#freedesktop on 2023-05-10 — irc logs at oftc.irclog.whitequark.org

2022-12-21 00:45 ChanServ changed the topic of #freedesktop to: https://www.freedesktop.org infrastructure and online services || for questions about freedesktop.org projects, please see each project's contact || for discussions about specifications, please use https://gitlab.freedesktop.org/xdg or xdg@lists.freedesktop.org

00:48 co1umbarius has joined #freedesktop

00:49 columbarius has quit [Ping timeout: 480 seconds]

01:24 <daniels> Venemo: …

01:50 agd5f has joined #freedesktop

01:55 agd5f_ has quit [Ping timeout: 480 seconds]

02:33 jarthur has quit [Quit: Textual IRC Client: www.textualapp.com]

02:36 johnandmegh has joined #freedesktop

02:41 jarthur has joined #freedesktop

03:37 krushia has joined #freedesktop

03:40 ximion has quit [Quit: Detached from the Matrix]

04:23 craftyguy has quit [Ping timeout: 480 seconds]

04:32 damian has quit [Read error: Connection reset by peer]
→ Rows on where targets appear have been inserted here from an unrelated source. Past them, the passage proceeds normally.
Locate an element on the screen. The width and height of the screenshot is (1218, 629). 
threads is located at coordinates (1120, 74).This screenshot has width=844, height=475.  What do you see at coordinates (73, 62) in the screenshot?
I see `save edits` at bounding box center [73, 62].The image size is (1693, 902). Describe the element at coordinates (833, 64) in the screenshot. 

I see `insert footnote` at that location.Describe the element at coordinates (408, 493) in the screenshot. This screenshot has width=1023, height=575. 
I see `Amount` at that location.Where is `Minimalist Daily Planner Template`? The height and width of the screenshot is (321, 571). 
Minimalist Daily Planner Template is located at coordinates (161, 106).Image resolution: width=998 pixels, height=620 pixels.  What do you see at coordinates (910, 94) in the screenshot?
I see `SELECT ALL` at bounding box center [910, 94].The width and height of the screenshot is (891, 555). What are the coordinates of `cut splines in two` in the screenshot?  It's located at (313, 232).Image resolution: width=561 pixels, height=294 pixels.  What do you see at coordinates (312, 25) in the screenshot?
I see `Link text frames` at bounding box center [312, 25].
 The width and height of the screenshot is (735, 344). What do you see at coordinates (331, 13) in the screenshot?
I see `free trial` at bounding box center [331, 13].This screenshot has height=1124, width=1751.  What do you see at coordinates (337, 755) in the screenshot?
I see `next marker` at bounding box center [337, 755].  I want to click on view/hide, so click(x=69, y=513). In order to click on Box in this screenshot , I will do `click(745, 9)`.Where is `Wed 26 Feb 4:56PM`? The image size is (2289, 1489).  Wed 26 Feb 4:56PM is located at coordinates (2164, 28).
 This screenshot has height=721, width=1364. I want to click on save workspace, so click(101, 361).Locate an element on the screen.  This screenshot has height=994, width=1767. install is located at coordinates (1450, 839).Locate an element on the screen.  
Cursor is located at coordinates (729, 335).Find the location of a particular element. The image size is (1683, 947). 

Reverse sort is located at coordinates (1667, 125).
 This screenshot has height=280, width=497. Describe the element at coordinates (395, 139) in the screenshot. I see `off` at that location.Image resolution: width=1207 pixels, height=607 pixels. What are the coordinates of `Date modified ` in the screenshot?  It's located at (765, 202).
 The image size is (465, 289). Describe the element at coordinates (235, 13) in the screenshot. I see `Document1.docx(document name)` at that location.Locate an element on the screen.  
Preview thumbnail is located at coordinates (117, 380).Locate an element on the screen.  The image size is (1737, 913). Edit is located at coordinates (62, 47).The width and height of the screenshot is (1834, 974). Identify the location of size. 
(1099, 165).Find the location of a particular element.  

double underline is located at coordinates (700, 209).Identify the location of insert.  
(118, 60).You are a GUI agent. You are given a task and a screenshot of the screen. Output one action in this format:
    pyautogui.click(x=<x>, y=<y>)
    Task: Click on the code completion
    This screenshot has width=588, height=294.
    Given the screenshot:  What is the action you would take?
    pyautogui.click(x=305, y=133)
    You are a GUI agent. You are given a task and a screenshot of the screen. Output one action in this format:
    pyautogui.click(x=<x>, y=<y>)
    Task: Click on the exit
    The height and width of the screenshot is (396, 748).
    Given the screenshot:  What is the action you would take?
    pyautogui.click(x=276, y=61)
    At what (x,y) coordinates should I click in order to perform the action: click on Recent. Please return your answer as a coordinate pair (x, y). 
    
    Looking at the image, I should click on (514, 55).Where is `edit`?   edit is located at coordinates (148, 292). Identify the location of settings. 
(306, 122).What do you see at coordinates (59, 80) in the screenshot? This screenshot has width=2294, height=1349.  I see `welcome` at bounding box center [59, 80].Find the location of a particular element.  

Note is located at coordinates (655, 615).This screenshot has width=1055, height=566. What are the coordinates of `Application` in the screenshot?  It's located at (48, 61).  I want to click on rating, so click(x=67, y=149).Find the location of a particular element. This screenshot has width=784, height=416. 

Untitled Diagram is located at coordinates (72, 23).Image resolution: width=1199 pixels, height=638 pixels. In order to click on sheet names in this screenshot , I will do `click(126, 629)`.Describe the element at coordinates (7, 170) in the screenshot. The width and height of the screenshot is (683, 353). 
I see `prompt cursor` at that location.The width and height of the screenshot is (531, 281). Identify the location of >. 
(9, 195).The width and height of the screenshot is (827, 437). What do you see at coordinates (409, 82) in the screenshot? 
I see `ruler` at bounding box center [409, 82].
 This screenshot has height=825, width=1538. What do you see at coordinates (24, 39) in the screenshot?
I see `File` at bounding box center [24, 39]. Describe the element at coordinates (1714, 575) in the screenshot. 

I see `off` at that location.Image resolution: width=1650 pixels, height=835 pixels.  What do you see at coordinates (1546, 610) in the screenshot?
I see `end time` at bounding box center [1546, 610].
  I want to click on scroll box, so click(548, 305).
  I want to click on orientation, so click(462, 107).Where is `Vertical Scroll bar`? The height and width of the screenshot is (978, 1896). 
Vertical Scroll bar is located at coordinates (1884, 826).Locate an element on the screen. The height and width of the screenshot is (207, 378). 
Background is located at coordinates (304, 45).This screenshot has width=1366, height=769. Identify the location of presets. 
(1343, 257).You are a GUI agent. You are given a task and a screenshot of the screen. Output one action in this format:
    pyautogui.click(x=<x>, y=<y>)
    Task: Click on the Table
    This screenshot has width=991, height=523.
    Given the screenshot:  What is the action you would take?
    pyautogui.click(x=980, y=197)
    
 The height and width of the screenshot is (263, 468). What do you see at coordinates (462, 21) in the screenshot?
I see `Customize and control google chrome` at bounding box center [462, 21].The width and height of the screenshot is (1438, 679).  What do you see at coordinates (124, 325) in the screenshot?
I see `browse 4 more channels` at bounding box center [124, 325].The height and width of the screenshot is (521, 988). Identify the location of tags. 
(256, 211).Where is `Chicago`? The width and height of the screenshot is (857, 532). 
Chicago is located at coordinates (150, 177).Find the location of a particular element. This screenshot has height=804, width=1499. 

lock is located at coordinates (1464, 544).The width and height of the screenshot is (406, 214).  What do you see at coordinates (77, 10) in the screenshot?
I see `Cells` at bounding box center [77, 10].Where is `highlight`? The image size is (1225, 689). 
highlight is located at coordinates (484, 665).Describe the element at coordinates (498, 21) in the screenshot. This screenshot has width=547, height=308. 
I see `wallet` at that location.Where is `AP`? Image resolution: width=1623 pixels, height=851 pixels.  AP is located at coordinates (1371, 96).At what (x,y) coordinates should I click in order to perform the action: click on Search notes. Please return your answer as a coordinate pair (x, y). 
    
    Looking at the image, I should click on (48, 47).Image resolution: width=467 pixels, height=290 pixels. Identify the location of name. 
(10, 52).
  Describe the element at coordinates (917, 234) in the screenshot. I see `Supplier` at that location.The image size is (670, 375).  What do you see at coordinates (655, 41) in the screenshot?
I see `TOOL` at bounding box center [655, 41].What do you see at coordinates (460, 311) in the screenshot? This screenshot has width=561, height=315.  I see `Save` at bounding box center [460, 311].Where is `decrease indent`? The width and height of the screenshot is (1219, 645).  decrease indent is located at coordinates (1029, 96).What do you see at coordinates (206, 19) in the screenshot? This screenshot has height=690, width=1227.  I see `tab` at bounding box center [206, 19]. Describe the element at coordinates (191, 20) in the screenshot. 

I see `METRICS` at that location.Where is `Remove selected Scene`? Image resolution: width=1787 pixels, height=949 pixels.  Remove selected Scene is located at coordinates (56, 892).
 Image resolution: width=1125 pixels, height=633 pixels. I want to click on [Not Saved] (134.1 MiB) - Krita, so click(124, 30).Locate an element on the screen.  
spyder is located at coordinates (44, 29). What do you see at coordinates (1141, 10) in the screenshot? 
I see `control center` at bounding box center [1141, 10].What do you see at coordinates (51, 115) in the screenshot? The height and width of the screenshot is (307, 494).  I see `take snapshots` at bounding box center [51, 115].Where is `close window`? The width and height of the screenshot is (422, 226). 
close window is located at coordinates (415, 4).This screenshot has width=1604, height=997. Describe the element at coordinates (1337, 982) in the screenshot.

04:33 damian has joined #freedesktop

04:57 johnandmegh has quit []

06:20 craftyguy has joined #freedesktop

06:59 <dj-death> anybody knows what's up with navi21 builders?

07:02 feto_bastardo has quit [Quit: Ping timeout (120 seconds)]

07:03 feto_bastardo has joined #freedesktop

07:03 <MrCooper> Venemo: Marge isn't actively involved with the CI in any way, she's just the messenger

07:08 <daniels> dj-death: that’s one for mupuf

07:08 <mupuf> dj-death: hmm, let me check

07:11 <mupuf> I see, 100% failure rate in the past night!

07:11 <mupuf> let me reboot the gateway!

07:11 tzimmermann has joined #freedesktop

07:23 AbleBacon has quit [Read error: Connection reset by peer]

07:23 <mupuf> it's back up

07:23 <mupuf> and seems to be working

07:23 <mupuf> sorry about this

07:36 slomo has quit [Quit: The Lounge - https://thelounge.chat]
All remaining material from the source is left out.